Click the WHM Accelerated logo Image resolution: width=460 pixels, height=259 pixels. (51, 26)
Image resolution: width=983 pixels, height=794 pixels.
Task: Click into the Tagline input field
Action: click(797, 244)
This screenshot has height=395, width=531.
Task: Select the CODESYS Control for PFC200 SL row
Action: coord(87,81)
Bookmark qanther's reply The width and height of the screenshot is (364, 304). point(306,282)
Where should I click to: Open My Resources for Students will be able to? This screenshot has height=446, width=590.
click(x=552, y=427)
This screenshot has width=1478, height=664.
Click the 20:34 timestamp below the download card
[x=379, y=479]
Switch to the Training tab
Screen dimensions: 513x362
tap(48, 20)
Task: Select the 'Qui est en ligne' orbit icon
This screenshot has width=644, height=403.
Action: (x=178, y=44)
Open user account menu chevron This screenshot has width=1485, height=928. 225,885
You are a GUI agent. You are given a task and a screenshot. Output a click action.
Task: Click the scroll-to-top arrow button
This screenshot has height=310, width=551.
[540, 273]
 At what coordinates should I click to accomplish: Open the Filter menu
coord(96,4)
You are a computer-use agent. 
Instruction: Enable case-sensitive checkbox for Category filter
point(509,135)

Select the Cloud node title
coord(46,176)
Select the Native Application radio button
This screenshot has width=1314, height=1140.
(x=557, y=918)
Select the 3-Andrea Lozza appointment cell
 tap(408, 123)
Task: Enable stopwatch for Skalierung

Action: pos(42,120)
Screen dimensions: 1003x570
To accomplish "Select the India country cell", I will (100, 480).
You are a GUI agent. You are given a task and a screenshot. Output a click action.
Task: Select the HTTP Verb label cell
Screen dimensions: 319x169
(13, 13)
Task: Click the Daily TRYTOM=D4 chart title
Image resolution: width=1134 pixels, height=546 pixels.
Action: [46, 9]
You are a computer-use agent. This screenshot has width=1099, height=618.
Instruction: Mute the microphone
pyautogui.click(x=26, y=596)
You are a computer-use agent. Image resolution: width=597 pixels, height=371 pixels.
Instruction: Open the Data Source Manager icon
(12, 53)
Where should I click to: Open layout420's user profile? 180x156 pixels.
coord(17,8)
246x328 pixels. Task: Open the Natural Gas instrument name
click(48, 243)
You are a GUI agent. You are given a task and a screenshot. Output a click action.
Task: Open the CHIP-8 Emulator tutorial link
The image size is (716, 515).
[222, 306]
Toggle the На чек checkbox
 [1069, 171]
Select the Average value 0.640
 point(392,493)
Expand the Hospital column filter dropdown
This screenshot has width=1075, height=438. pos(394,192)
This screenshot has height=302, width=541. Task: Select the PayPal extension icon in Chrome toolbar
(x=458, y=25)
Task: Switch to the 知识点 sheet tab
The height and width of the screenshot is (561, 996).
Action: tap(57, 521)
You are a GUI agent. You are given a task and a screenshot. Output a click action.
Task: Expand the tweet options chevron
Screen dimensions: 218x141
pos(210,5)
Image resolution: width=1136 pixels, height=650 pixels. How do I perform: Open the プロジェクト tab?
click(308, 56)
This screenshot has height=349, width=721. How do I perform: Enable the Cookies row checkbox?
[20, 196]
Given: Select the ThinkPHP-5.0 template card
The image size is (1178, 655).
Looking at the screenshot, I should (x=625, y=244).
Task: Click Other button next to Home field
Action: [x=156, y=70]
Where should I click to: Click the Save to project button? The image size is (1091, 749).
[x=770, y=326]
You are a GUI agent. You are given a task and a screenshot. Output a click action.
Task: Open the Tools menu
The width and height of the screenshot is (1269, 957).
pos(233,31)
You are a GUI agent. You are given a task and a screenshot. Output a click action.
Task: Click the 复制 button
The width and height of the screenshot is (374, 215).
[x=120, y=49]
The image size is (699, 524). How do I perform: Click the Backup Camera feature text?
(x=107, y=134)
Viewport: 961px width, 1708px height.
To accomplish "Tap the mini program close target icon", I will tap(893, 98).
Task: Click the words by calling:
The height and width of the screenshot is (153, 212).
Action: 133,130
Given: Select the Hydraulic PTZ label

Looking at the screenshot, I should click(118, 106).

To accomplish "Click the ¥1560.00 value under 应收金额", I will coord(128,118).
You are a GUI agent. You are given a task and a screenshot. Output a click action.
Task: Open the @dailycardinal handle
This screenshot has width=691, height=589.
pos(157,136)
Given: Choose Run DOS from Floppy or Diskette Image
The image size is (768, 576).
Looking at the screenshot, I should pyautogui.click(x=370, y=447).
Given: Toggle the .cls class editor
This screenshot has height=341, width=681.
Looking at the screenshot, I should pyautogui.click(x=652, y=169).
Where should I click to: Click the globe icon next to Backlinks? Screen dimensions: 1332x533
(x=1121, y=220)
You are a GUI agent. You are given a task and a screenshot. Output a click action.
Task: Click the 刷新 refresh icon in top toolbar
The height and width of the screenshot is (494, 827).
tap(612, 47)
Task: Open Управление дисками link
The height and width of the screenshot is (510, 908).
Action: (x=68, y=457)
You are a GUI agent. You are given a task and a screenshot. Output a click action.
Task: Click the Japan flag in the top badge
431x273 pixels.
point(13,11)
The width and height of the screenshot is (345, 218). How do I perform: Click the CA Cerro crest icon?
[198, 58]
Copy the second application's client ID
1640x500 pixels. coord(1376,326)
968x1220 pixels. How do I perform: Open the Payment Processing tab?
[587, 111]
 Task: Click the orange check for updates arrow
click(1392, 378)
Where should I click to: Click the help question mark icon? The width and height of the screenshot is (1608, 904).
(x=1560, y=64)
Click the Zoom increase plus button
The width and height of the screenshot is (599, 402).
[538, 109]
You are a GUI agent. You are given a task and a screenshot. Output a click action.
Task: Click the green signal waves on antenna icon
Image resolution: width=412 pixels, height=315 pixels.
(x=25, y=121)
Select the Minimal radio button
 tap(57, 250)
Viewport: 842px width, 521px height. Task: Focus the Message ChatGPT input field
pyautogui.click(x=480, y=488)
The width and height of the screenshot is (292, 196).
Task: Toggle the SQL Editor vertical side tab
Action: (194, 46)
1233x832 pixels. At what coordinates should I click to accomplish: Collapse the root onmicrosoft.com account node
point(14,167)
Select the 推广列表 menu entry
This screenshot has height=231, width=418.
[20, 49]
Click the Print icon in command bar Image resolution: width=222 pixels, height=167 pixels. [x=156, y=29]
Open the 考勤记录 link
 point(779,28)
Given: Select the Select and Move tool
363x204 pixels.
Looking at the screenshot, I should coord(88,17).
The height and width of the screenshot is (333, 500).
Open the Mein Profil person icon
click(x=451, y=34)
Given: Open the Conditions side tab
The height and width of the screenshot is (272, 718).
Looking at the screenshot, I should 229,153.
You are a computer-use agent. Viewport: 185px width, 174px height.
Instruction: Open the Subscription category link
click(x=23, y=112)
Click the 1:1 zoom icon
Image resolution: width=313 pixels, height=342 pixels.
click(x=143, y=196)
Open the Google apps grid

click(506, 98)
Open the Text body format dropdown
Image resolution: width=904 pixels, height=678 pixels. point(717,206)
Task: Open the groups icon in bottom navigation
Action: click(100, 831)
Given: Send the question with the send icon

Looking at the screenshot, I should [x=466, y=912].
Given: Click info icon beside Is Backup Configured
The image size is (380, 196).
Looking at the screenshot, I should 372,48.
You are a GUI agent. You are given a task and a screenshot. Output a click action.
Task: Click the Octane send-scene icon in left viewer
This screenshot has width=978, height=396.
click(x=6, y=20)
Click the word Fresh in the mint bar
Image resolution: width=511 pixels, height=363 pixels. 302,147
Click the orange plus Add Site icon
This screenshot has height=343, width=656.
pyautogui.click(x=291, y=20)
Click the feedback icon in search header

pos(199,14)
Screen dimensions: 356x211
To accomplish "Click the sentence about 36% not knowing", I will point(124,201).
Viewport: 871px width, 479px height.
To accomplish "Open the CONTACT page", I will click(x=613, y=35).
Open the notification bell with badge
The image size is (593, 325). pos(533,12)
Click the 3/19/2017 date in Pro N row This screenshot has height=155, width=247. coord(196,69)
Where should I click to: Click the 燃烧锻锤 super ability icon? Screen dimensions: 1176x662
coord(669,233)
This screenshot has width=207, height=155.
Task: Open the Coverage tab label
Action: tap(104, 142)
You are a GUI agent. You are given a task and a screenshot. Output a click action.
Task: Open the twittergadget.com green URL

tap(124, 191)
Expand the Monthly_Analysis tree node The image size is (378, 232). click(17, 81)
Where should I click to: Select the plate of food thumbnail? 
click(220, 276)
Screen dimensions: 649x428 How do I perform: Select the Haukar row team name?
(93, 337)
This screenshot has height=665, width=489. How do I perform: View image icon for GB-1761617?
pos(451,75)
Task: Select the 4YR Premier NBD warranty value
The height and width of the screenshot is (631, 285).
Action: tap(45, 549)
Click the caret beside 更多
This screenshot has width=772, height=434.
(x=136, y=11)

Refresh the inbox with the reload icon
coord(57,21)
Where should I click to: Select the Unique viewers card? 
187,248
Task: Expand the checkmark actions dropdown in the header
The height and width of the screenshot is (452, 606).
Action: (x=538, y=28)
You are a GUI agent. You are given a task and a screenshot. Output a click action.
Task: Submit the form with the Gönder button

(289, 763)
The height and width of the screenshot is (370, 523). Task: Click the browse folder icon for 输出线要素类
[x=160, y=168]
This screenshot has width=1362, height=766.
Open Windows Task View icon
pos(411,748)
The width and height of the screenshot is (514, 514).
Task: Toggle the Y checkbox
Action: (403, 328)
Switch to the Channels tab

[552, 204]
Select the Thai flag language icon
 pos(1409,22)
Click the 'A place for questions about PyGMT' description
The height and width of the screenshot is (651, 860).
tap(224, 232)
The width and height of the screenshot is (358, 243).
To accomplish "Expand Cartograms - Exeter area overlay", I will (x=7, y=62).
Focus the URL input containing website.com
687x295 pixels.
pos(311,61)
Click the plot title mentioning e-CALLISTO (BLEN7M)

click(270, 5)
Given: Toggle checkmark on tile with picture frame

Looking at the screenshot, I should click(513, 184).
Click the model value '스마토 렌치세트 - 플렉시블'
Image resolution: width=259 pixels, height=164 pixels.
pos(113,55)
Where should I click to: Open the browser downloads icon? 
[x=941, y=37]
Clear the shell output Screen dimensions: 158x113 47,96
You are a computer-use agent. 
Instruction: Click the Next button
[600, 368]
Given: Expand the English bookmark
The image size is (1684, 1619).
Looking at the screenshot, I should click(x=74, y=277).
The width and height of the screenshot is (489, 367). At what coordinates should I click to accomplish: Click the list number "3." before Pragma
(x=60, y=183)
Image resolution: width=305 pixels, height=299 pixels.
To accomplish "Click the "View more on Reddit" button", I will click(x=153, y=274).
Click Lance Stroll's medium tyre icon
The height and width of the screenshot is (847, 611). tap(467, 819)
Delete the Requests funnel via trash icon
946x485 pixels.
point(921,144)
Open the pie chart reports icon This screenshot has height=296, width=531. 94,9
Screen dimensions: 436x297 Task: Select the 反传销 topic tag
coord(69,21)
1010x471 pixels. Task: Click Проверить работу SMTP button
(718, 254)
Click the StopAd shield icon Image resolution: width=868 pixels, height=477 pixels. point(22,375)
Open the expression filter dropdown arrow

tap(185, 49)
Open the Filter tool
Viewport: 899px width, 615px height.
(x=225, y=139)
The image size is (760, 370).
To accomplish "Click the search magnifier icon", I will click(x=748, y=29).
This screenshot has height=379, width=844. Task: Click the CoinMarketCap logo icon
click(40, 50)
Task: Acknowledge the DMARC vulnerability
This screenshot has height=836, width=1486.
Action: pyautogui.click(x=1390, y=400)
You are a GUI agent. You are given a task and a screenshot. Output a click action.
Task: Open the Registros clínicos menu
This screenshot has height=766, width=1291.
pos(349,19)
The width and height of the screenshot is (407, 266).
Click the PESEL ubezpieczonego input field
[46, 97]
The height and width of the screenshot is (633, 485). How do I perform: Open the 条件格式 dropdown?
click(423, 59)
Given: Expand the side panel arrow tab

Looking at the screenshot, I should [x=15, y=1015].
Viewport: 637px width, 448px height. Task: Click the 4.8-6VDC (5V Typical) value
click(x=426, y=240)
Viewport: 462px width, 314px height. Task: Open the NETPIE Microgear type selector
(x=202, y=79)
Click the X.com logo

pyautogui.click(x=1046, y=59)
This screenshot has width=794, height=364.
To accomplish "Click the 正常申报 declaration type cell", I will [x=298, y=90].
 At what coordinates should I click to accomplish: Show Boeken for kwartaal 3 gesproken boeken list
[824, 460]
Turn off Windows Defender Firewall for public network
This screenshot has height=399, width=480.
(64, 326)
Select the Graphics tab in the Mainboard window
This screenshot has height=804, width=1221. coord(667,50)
____________
### SET EXERCISE
Please write out the records from the line with "The height and width of the screenshot is (333, 500)." up to and including the line with "will click(x=613, y=35).", copying each one exactly.

### CORRECT OUTPUT
The height and width of the screenshot is (333, 500).
Open the Mein Profil person icon
click(x=451, y=34)
Given: Open the Conditions side tab
The height and width of the screenshot is (272, 718).
Looking at the screenshot, I should 229,153.
You are a computer-use agent. Viewport: 185px width, 174px height.
Instruction: Open the Subscription category link
click(x=23, y=112)
Click the 1:1 zoom icon
Image resolution: width=313 pixels, height=342 pixels.
click(x=143, y=196)
Open the Google apps grid

click(506, 98)
Open the Text body format dropdown
Image resolution: width=904 pixels, height=678 pixels. point(717,206)
Task: Open the groups icon in bottom navigation
Action: click(100, 831)
Given: Send the question with the send icon

Looking at the screenshot, I should [x=466, y=912].
Given: Click info icon beside Is Backup Configured
The image size is (380, 196).
Looking at the screenshot, I should 372,48.
You are a GUI agent. You are given a task and a screenshot. Output a click action.
Task: Click the Octane send-scene icon in left viewer
This screenshot has width=978, height=396.
click(x=6, y=20)
Click the word Fresh in the mint bar
Image resolution: width=511 pixels, height=363 pixels. 302,147
Click the orange plus Add Site icon
This screenshot has height=343, width=656.
pyautogui.click(x=291, y=20)
Click the feedback icon in search header

pos(199,14)
Screen dimensions: 356x211
To accomplish "Click the sentence about 36% not knowing", I will point(124,201).
Viewport: 871px width, 479px height.
To accomplish "Open the CONTACT page", I will click(x=613, y=35).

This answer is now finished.